One had to enter that part-reptilian and part-cavelike project through a mouth-like orifice. Doshi himself speaks of dream encounters of divining the site and figuring out the form-shape. The elaboration of a subterranean creature-form is not unlike a resurrection of Vrtra, an aquatic-terrestrial monster in Vedic mythology who was once slayed by the celestial god Indra. This is not unlike Pythia slaughtered by Apollo in Greek imagination to inaugurate a new imperium of the celestial over the terrestrial. Such imagery points to Doshi’s engagement with ancient Vedic and Hindu narratives, and his own deeply personal oneiric imagination in form conception. With the deep and ancient symbolism of the cave, the Gufa provokes a rethinking of the original conditions of architecture submerged in the onslaught of a marketplace dynamic and the displacement of sacrality in the everyday life.
A disposition for an earth-bound configuration is also displayed in other projects whenever an opportunity offered itself. Even for a project with pragmatic currency such as the National Institute of Fashion Technology in New Delhi (1997), and one dressed up a little with postmodern paraphernalia, Doshi was intensely attentive to discovering and digging up an ancient well that produced an excavated parti in the courtyard of the project site.

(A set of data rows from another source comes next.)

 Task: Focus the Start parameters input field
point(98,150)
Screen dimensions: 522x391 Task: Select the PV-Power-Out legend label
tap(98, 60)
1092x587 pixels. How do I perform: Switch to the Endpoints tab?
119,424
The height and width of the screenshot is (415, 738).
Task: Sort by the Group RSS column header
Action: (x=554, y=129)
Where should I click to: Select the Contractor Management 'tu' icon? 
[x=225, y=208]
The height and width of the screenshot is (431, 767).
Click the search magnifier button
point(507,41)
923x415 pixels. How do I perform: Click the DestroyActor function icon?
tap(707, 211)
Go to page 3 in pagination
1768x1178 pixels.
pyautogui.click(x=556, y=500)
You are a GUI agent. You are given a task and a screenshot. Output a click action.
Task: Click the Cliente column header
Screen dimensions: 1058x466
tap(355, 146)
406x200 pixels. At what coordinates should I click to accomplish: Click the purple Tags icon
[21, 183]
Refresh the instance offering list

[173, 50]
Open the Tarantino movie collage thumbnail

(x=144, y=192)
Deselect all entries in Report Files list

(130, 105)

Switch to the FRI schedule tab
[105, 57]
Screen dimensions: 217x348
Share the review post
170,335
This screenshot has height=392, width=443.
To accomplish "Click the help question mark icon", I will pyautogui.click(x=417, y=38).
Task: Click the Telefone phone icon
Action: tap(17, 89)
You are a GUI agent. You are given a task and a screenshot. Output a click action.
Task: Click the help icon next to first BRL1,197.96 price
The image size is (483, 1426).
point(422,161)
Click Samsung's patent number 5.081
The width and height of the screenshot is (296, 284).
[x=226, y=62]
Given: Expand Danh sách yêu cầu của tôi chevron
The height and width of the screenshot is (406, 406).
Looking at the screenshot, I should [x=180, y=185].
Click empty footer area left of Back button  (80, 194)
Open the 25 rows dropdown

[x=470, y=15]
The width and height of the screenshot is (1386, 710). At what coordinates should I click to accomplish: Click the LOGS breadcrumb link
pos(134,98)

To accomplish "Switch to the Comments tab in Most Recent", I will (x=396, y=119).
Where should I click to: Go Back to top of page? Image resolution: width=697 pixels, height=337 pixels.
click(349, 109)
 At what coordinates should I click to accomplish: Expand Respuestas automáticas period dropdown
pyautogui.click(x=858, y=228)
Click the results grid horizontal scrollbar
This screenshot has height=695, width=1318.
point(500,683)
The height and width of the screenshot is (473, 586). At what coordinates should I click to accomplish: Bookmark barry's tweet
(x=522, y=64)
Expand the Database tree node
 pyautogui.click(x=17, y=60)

Doshi’s Sangath phase speaks of his attempt to literally dig down into some primordial depth for a new foundational and ontological verification for architecture in India. “I tried to listen to the vibrations and activities that lay deep in her womb,” Doshi confesses. “The earth always rekindles many dormant ideas in me.” Even though Sangath does not speak of any particular architectural tradition of India, it proposes a new mythos in the tradition. While none of the themes at Sangath match up to a particular tradition or practice, it appears to be in an easy and natural collaboration with the site, as if it has been there for a long time.